To understand the meaning of Jeongwol Daeboreum, we need to do a little bit of Korean Language 101. ‘

– Boreum’ (보름) which means ‘full moon’ signifies the 15th day of the lunar calendar month. -Dae (대) means big

So.. “Daeboreum” means the largest full moon. Traditionally, the first full moon of the calendar year is regarded as the largest. Therefore, the 15th of January in the lunar calendar is typically seen as the largest full moon and as the Jeongwol Daeboreum.
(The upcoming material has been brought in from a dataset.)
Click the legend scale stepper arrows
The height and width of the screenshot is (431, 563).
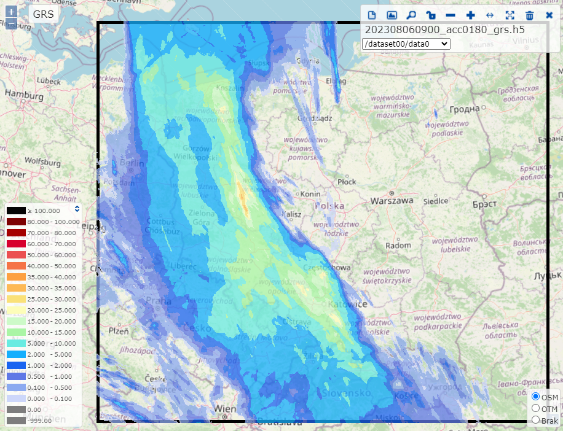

Why is Jeongwol Daeboreum important?

Jeongwol Daeboreum’s importance is related to the importance Korean people have to the full moon. In Western culture, full moons are often associated with fear and negative events such as deaths, accidents, and illness, including myths of werewolves. Conversely, in Eastern culture, the full moon traditionally symbolizes good fortune.
The moon, affectionately referred to as ‘Dal-nim’ (달님) or ‘Mr. Moon,’ is personified, with prayers offered for a prosperous year. To many Koreans, the moon is seen as a protector, with wives praying for their husbands’ safe return and children praying for their family’s well-being. There are many episodes in K-Drama where people refer to Dal-nim and pray for prosperity.
Jeongwol Daeboreum is a day for praying to the moon for community well-being and prosperity throughout the year. People from all over town would gather around to participate in performances, games, and rituals to celebrate the new year’s first full moon.

What did people do on Jeongwol Daeboreum?

Jeongwol Daeboreum, unlike the more nuclear family-focused Seollal, is a festival for the entire town, involving activities on a much larger scale. The festival unites people as one heart.

A key event is ‘Daljib burning,’ a tradition that continues today, symbolizing the burning away of bad spirits and misfortunes to ensure a prosperous year ahead. Townspeople gather wood and branches to create a large bonfire, illuminating the darkness. The term “Daljib” combines “moon” and “house,” signifying a structure enveloping the moon. The preparation for this ritual begins about a week before the 15th day of the lunar month.

Jeongwol Daeboreum weaves a vibrant thread through Korea’s culture, celebrating the lunar year’s first full moon.

A picture of the first full moon ceremony_festival in Korea

Traditions and Celebrations

Jeongwol Daeboreum’s rich customs include:

  • Bureom: Consuming nuts for health.
  • Ogokbap: Five-grain rice for prosperity.
  • Yaksik: Sweet rice with herbs for nutrition.
  • Gwibalgisul: Wine for enhancing hearing.
  • Seasonal Foods: Such as dried seaweed and fresh fish, aligning with nature.

The festival also features traditional games and activities like kite flying and stone fighting, fostering community unity. It’s a time for setting yearly plans and fortune-telling.

Modern Observance and Cultural Significance

Though not a public holiday in South Korea, Jeongwol Daeboreum’s significance persists, especially in rural areas committed to traditional customs.

Jeongwol Daeboreum bridges Korea’s past and present, offering a pause to appreciate nature, culture, and community bonds. It reminds us of the value of tradition amidst the pace of modern life, inviting us to partake in a celebration that honors the moon’s beauty, the promise of a new year, and the enduring Korean spirit.